── EXTRACT PROVIDED ──

Citadel/UX (typically referred to simply as "Citadel") is a collaboration suite (messaging and groupware) that is descended from the Citadel family of programs which became popular in the 1980s and 1990s as a bulletin board system platform.  It is designed to run on open source operating systems such as Linux or BSD.  Although it is being used for many bulletin board systems, in 1998 the developers began to expand its functionality to a general purpose groupware platform.

In order to modernize the Citadel platform for the Internet, the Citadel/UX developers added functionality such as shared calendars, instant messaging, and built-in implementations of Internet protocols such as SMTP, IMAP, Sieve, POP3, GroupDAV and XMPP.  All protocols offer OpenSSL encryption for additional security.

Users of Citadel/UX systems also have available to them a web-based user interface which employs Ajax style functionality to allow application-like interaction with the system.

───

**REQUIRED WORK**
1 > According to the Citadel/UX description, in what year did the developers begin expanding its functionality into a general purpose groupware platform?
2 > Transcribe the Citadel/UX description word for word, starting at "Citadel/UX (typically referred" and ending at "for additional security.".

── STORED DATA ──

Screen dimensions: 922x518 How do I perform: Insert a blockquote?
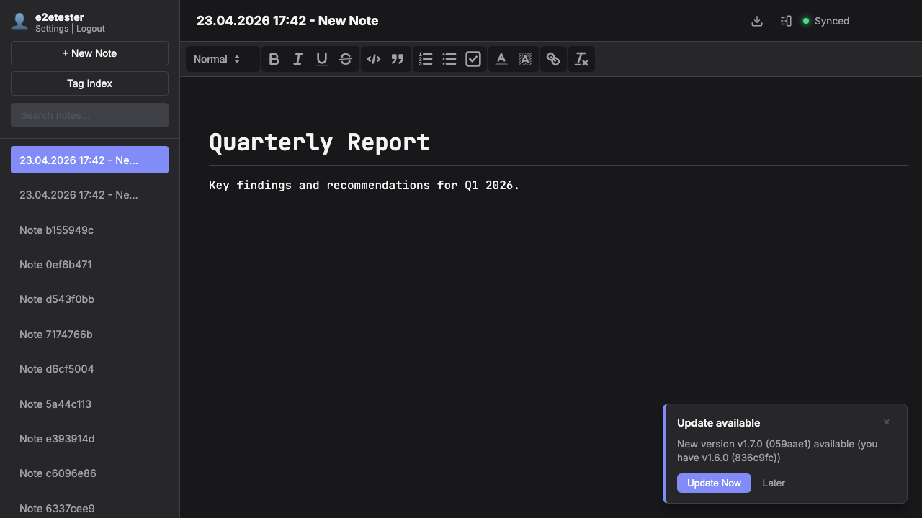coord(397,59)
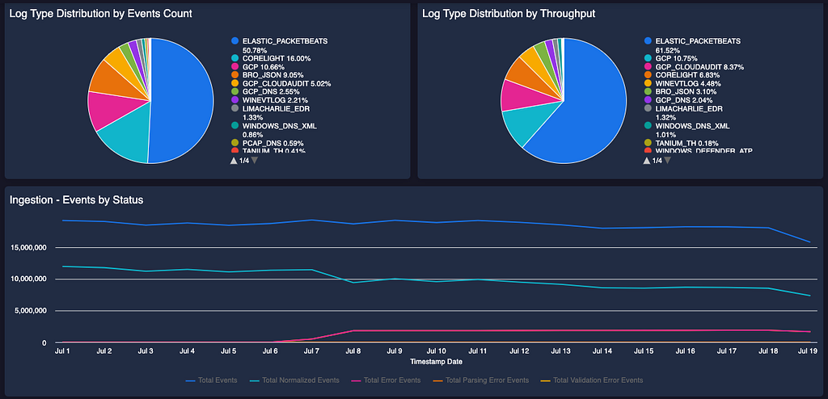Toggle Total Error Events legend entry
Viewport: 828px width, 399px height.
tap(386, 380)
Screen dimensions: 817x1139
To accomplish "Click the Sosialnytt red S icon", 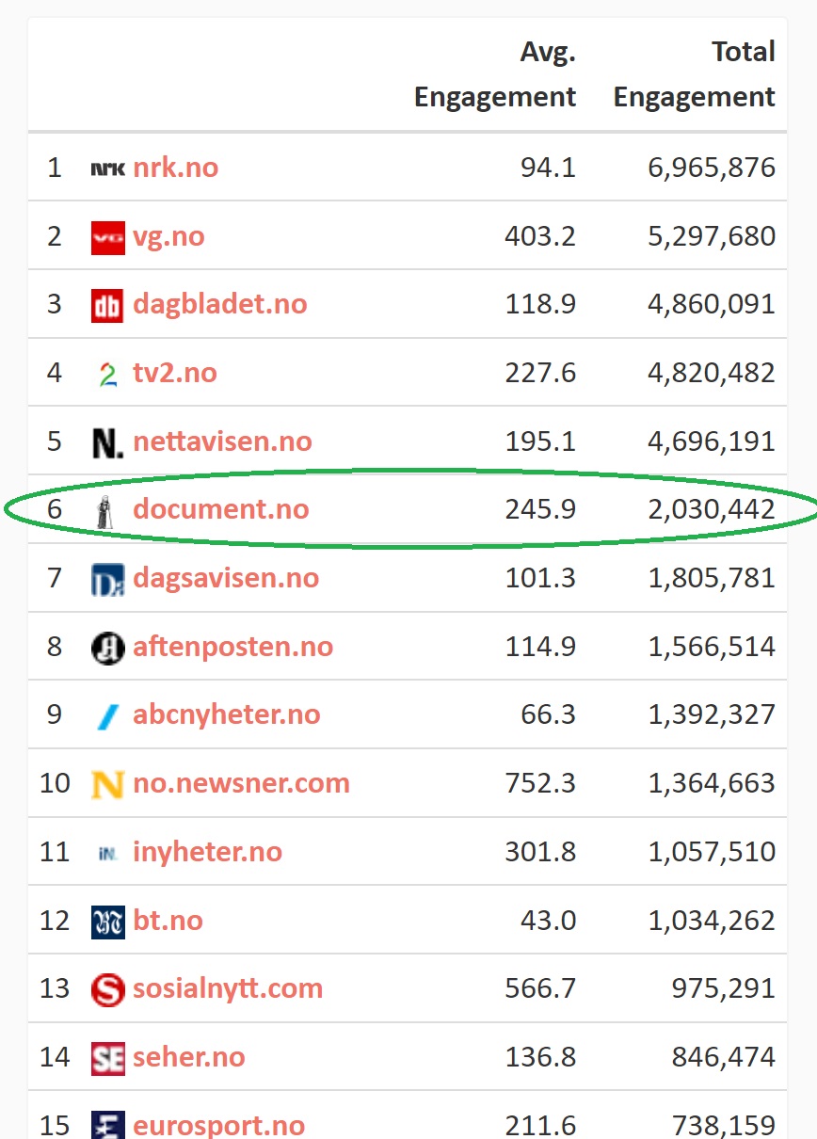I will click(107, 989).
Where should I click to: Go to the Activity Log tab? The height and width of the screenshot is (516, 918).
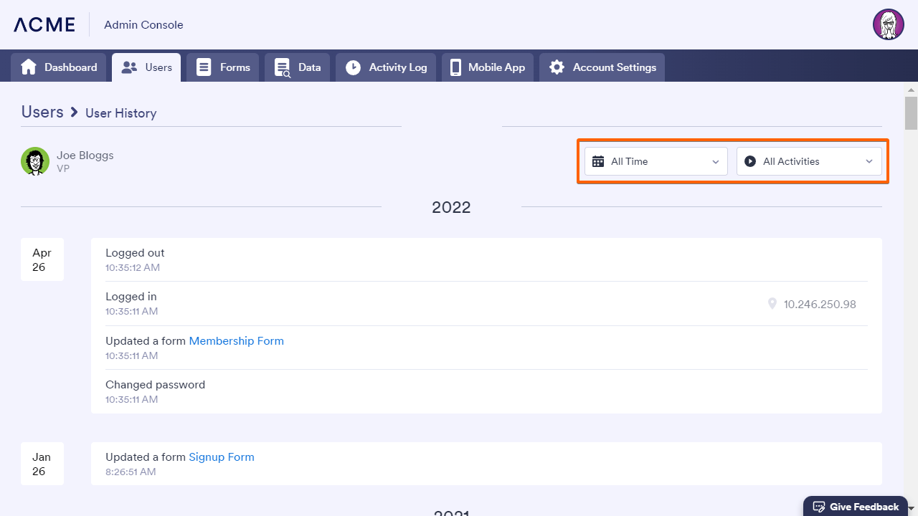pyautogui.click(x=386, y=67)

───

**SOLUTION LIST**
1 > 1998

2 >
Citadel/UX (typically referred to simply as "Citadel") is a collaboration suite (messaging and groupware) that is descended from the Citadel family of programs which became popular in the 1980s and 1990s as a bulletin board system platform.  It is designed to run on open source operating systems such as Linux or BSD.  Although it is being used for many bulletin board systems, in 1998 the developers began to expand its functionality to a general purpose groupware platform.

In order to modernize the Citadel platform for the Internet, the Citadel/UX developers added functionality such as shared calendars, instant messaging, and built-in implementations of Internet protocols such as SMTP, IMAP, Sieve, POP3, GroupDAV and XMPP.  All protocols offer OpenSSL encryption for additional security.